#  >  > Gamer's Zone >  >  > The Game Zone >  >  GTA V going to hit the next milestone!!!

## Assassin

GTA (Grand theft auto) brings an entire different dimension to the PC games. The story and the real worlds connectivity makes simply lives the game by our self. I mention about the GTA V was released in 2013 but the online play and the sales record proves it's one of the best among trending games. It's going to hit the milestone which is sold over 95 million copies and expect to 100 million before the end of the year. Tell me which is your favorite in GTA series and Why ?? 

*GTA V Trailer:*

----------


## Shana

> GTA (Grand theft auto) brings an entire different dimension to the PC games. The story and the real worlds connectivity makes simply lives the game by our self. I mention about the GTA V was released in 2013 but the online play and the sales record proves it's one of the best among trending games.
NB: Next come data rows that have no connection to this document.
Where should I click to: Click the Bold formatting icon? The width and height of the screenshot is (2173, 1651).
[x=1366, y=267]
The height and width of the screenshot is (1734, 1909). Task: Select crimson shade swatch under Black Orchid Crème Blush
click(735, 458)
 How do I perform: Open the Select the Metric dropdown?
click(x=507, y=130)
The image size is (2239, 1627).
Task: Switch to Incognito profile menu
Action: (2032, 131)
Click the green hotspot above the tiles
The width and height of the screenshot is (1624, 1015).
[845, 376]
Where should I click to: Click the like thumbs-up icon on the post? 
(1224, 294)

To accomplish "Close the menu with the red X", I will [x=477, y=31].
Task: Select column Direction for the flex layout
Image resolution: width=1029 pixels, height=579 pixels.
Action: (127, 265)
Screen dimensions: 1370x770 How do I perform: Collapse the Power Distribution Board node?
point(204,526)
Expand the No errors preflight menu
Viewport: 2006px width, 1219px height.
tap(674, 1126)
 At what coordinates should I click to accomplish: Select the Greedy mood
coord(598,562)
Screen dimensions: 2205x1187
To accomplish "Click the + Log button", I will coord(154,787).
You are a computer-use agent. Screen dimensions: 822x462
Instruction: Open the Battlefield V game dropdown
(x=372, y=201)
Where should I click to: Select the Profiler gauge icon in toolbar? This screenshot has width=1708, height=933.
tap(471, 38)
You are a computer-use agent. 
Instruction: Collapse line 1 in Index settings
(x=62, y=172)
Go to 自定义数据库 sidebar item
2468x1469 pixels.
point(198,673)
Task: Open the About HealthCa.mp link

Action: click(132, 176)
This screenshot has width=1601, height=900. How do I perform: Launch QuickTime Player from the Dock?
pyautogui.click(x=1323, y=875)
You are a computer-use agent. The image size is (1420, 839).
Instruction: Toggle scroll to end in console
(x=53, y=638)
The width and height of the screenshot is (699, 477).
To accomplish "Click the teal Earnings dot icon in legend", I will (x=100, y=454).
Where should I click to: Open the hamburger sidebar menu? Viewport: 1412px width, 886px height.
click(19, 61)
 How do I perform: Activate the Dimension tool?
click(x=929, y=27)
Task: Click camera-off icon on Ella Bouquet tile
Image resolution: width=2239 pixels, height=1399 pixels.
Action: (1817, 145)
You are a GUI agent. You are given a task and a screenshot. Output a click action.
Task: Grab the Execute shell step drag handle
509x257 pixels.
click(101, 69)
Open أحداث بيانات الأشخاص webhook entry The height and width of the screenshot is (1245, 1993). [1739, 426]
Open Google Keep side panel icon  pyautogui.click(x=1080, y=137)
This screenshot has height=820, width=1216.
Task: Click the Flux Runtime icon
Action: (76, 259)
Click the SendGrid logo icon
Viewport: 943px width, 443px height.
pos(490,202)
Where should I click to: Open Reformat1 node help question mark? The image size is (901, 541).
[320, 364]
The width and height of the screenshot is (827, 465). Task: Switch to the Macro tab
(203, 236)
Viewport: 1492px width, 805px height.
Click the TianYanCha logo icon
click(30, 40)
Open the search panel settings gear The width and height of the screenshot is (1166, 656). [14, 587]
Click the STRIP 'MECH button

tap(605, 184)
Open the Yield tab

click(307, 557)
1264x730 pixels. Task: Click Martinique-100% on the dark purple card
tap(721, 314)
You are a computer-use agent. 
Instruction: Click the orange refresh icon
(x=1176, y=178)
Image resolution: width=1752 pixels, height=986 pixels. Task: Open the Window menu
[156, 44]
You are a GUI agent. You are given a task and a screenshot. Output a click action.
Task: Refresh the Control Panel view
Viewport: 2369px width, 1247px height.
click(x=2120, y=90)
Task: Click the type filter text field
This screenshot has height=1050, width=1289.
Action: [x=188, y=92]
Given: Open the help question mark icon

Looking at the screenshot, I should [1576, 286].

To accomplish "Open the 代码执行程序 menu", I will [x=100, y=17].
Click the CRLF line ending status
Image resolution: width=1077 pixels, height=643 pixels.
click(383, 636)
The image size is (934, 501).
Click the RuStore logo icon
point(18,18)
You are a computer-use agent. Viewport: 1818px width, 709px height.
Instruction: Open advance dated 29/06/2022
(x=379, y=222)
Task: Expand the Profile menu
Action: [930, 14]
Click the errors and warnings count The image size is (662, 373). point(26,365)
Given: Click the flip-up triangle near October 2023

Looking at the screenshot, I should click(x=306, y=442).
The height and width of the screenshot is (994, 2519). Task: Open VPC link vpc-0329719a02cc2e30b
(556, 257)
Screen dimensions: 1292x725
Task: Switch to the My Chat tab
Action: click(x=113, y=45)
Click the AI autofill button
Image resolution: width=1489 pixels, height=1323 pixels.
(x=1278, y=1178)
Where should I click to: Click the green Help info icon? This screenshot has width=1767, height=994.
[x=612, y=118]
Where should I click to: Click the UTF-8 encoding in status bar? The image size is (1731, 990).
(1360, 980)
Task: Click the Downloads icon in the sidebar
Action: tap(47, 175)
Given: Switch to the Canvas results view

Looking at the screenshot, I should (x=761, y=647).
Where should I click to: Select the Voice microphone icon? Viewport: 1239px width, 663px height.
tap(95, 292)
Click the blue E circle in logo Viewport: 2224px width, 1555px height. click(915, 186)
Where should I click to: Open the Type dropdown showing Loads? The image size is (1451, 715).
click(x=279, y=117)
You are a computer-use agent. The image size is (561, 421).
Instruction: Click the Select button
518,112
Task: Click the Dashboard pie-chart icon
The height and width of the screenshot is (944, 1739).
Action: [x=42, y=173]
It's going to hit the milestone which is sold over 95 million copies and expect to 100 million before the end of the year. Tell me which is your favorite in GTA series and Why ?? 
> 
> *GTA V Trailer:*


Well my favorite is GTA Vice city and San Andreas. The reason is simple. Vice city was in trend in my school days, so naturally I played it too and it was nice seeing myself get rich in one second, ride trendy cars and I get to shoot anyone without getting getting arrested. I can be a taxi driver, ambulance driver and even ride a Panzer with every kind of guns available. In short, I didn't play that game to win, it was more of a time pass for me to be a shady character in the world of GTA.

----------


## Assassin

> Well my favorite is GTA Vice city and San Andreas. The reason is simple. Vice city was in trend in my school days, so naturally I played it too and it was nice seeing myself get rich in one second, ride trendy cars and I get to shoot anyone without getting getting arrested. I can be a taxi driver, ambulance driver and even ride a Panzer with every kind of guns available. In short, I didn't play that game to win, it was more of a time pass for me to be a shady character in the world of GTA.


The truth is some people when i was playing GTA vice city, doesn't know we have to do missions. Simply they thought killing people and collecting money is the way to play. It make me remember the old days, net cafes filled with kids to play GTA, especially with a cheat codes printed in a sheet of paper. Completely funny!!  :Cool:

----------